*Stated exercise*.
In all of the data below, change "GUI agent" to "interface agent" and leave every other part untouched.

Extracted data entries:
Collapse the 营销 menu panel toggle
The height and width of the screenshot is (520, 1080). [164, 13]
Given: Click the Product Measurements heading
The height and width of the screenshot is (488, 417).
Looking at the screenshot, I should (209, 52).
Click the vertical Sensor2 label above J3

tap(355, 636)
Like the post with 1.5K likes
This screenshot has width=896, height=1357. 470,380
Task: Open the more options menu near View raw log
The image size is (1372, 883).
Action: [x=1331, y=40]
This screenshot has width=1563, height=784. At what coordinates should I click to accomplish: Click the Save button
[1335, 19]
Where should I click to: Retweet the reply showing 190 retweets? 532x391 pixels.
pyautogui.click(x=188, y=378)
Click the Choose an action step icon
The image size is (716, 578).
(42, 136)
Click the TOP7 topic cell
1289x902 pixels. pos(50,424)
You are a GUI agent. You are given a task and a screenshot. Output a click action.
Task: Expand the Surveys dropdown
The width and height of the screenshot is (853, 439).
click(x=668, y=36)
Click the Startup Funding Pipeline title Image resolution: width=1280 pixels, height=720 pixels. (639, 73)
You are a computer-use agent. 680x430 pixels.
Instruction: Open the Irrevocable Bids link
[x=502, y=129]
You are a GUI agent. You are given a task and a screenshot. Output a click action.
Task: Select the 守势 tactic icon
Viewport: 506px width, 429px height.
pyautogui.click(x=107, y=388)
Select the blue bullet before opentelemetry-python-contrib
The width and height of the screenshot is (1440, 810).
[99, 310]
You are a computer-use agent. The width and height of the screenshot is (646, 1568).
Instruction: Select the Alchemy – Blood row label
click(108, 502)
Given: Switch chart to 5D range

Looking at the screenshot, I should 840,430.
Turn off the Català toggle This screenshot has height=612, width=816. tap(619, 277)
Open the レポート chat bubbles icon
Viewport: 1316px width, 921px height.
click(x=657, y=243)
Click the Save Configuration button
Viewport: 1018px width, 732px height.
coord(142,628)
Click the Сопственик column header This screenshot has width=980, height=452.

*Expected output*.
Collapse the 营销 menu panel toggle
The height and width of the screenshot is (520, 1080). [164, 13]
Given: Click the Product Measurements heading
The height and width of the screenshot is (488, 417).
Looking at the screenshot, I should (209, 52).
Click the vertical Sensor2 label above J3

tap(355, 636)
Like the post with 1.5K likes
This screenshot has width=896, height=1357. 470,380
Task: Open the more options menu near View raw log
The image size is (1372, 883).
Action: [x=1331, y=40]
This screenshot has width=1563, height=784. At what coordinates should I click to accomplish: Click the Save button
[1335, 19]
Where should I click to: Retweet the reply showing 190 retweets? 532x391 pixels.
pyautogui.click(x=188, y=378)
Click the Choose an action step icon
The image size is (716, 578).
(42, 136)
Click the TOP7 topic cell
1289x902 pixels. pos(50,424)
You are a interface agent. You are given a task and a screenshot. Output a click action.
Task: Expand the Surveys dropdown
The width and height of the screenshot is (853, 439).
click(x=668, y=36)
Click the Startup Funding Pipeline title Image resolution: width=1280 pixels, height=720 pixels. (639, 73)
You are a computer-use agent. 680x430 pixels.
Instruction: Open the Irrevocable Bids link
[x=502, y=129]
You are a interface agent. You are given a task and a screenshot. Output a click action.
Task: Select the 守势 tactic icon
Viewport: 506px width, 429px height.
pyautogui.click(x=107, y=388)
Select the blue bullet before opentelemetry-python-contrib
The width and height of the screenshot is (1440, 810).
[99, 310]
You are a computer-use agent. The width and height of the screenshot is (646, 1568).
Instruction: Select the Alchemy – Blood row label
click(108, 502)
Given: Switch chart to 5D range

Looking at the screenshot, I should 840,430.
Turn off the Català toggle This screenshot has height=612, width=816. tap(619, 277)
Open the レポート chat bubbles icon
Viewport: 1316px width, 921px height.
click(x=657, y=243)
Click the Save Configuration button
Viewport: 1018px width, 732px height.
coord(142,628)
Click the Сопственик column header This screenshot has width=980, height=452.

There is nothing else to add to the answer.